# Beer Kegerator



## rexster314 (Sep 28, 2018)

Got this off one of the local bbb's couple of days ago for $40. It's got a Heineken keg in it now and I have a nice wheat beer waiting in the fridge for the next one. Lots of people don't care for Heineken, but it's one of my favorites. (I like Lone Star as well)


----------



## checkdude (Sep 28, 2018)

I don't really drink beer (am old vino) but that looks awesome!  Am sure you'll give it a workout. Prosit!


----------



## bmudd14474 (Sep 28, 2018)

Could use that for rootbeer too.

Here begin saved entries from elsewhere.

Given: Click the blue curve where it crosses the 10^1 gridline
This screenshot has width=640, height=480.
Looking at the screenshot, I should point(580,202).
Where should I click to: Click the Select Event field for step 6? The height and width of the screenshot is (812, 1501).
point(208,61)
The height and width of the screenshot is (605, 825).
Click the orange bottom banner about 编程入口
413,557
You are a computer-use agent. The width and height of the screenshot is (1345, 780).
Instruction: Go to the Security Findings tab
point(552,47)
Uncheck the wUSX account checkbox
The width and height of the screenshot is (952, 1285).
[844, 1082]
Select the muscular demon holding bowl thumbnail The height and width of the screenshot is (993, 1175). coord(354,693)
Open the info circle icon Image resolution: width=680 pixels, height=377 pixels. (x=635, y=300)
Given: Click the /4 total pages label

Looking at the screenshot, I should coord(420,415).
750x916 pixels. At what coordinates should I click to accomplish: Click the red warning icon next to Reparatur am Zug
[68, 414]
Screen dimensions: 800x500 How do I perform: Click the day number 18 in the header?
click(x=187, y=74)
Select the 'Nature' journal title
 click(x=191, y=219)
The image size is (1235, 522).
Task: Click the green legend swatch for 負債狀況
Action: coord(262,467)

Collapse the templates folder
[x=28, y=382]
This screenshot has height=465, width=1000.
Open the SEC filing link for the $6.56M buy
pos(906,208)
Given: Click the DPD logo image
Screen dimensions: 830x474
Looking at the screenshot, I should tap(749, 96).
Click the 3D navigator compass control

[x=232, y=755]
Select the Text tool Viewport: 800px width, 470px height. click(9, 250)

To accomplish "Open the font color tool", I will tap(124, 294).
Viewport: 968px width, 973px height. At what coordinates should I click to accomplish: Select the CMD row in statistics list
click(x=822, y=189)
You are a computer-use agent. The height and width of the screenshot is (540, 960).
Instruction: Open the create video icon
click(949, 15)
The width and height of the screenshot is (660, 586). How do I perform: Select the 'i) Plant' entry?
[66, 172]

Great Score Congrats.


----------



## yankee2bbq (Sep 29, 2018)

Awesome find!  Hieniken is a good beer!  However, you just can’t beat a cold bud light.  Dilly Dilly!


----------



## chef jimmyj (Sep 29, 2018)

Nice but too small for my crew of 4 legal age kids. They would kill one keg every evening. Big Yeungling Lager fans here...JJ


----------



## gmc2003 (Sep 29, 2018)

Not much of a Heineken drinker here more of a PBR or Narragansett man, but I like the kegerator. When I was working the bars in the early eighties some of the male patrons would buy one Heineken at the start of the night. When they finished the bottle they would refill the bottle with a cheaper draft beer - trying to impress the ladies. 

Chris


----------



## Smoke23 (Sep 29, 2018)

Great score!


----------



## hb99 (Jan 9, 2019)

Ah, that's for 5 liter mini-kegs.  I used to have dozens of them back in the 90s.  I also brought back a couple dozen (full with beer) from Germany when I came back to the States in 2004. I still have a couple with 10 year old cider in them.

My kegerator has 2 5 gal kegs on tap.  My keezer has 8 on tap.


----------